In the chapter  "Is Ethics in Science an Oxymoron?", by Castro Perelman, we find an additional take on the mystery:

"A particular example of the detrimental psychological effects of the “silence treatment” on a scientist is the story about Armand Wyler's sabbatical leave from the University of Zurich to the Institute for Advanced Study at Princeton University in the early 1970's. He was invited to Princeton by F. Dyson based on his interest on Wyler’s work in bounded complex homogeneous domains and his geometrical derivation of the fine structure constant (1/137) involving the Electro-Magnetic interaction, and whose value is crucial for the emergence of life in our Universe. According to a personal communication with Frank Tony Smith (another blacklistee by the Cornell arXiv.org e-archives) the atmosphere under which Wyler had to live during his sabbatical leave at Princeton was filled with such hostile silence that Wyler felt utterly invisible. His “silence treatment” was so detrimental to Wyler’s mental health that when he returned back to Zurich he basically experienced a nervous breakdown. Even worse, it seems that F. Dyson himself might have felt this hostile silence treatment towards Wyler to the point that he gave R. Gilmore (a Group theory expert) the only copy of Wyler’s work during his Princeton stay. Wyler gave a copy of his recent work at the time (in June 1972) to Dyson. It was related to Operations of Symplectic and Spinor Groups and the Complex Light Cone. At the top of the page one can see Wyler’s warm words (in French) thanking Professor Dyson. However, in the right hand margin one can read Dyson’s words to R. Gilmore saying: “This seems to be the only copy I have. Don’t tell Wyler that I gave it to you, F. D.”. Perhaps F. Dyson did not wish to hurt Wyler’s feelings and this is why he asked R. Gilmore not to tell Wyler that he had dispensed of the only copy he had (containing the warm words of gratitude from Wyler to Dyson). Frank Tony Smith posted in his website the 57 pages of Wyler’s two articles at Princeton. This was possible since R. Gilmore gave the alleged copy to Frank Tony Smith  later  on.  One  of  the  reasons  why  Frank  Tony  Smith  has  been  blacklisted  is  because  he  extended Wyler’s  derivation  of  the  fine  structure  constant  to  the  weak  and  strong  couplings  (in  addition  to  other parameters of the Standard Model). Ideas that have been ridiculed so many times by so many very powerful individuals  (David  Gross,  for  example).   

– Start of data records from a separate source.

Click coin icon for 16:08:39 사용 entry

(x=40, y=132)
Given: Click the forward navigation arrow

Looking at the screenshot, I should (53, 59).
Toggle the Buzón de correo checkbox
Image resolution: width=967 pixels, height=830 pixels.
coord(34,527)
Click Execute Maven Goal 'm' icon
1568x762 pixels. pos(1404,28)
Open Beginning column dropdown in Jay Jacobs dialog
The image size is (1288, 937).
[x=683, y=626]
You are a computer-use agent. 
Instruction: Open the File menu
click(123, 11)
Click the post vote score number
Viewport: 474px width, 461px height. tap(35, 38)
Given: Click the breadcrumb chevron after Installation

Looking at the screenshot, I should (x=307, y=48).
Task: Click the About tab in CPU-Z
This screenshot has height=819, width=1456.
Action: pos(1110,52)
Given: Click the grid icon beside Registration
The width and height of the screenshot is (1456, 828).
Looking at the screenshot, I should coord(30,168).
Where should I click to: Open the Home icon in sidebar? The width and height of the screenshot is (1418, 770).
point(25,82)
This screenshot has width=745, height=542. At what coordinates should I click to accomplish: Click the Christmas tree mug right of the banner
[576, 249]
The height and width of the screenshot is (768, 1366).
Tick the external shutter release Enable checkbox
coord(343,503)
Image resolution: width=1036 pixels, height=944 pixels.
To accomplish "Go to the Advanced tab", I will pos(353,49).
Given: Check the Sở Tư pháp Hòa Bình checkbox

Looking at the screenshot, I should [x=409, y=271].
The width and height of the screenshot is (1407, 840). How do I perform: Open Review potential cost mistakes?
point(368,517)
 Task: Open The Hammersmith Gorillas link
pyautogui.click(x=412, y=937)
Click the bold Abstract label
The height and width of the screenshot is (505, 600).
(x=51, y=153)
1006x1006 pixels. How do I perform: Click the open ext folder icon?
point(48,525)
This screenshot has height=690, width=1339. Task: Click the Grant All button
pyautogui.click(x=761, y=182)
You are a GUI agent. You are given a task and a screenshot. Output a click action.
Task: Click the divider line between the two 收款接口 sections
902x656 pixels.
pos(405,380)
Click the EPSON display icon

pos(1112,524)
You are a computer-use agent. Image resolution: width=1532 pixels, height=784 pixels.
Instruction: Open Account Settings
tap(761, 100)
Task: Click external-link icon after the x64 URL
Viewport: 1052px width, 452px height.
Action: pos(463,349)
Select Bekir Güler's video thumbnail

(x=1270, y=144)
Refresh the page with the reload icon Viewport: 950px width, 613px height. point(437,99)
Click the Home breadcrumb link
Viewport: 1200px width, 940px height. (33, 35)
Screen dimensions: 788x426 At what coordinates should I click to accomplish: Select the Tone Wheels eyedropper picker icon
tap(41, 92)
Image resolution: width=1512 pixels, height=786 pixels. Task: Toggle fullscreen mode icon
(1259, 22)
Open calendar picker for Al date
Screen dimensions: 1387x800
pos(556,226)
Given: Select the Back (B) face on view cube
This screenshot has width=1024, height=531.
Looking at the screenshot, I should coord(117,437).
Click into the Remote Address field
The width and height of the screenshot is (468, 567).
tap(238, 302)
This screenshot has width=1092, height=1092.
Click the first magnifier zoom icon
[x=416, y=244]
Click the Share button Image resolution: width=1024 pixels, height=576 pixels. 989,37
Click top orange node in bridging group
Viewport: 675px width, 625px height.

P.S.2. Even with the help of AI I was unable to find the year of birth of Armand Wyler.

P.S.3. A complementary reading on the subject can be found in the article "The number that fascinates physicists" by Paul Davis.

P.S.4 The paper by Robert Coquereaux and myself  [3], where we, in particular, referred to the works of Armand Wyler, was recently (June 27, 2024) cited by Martin Ammon, Jakob Hollweck, Tobias Hossel, and Katharina Wolfl in "Conformal Blocks in Two and Four Dimensions from Oscillator Representations".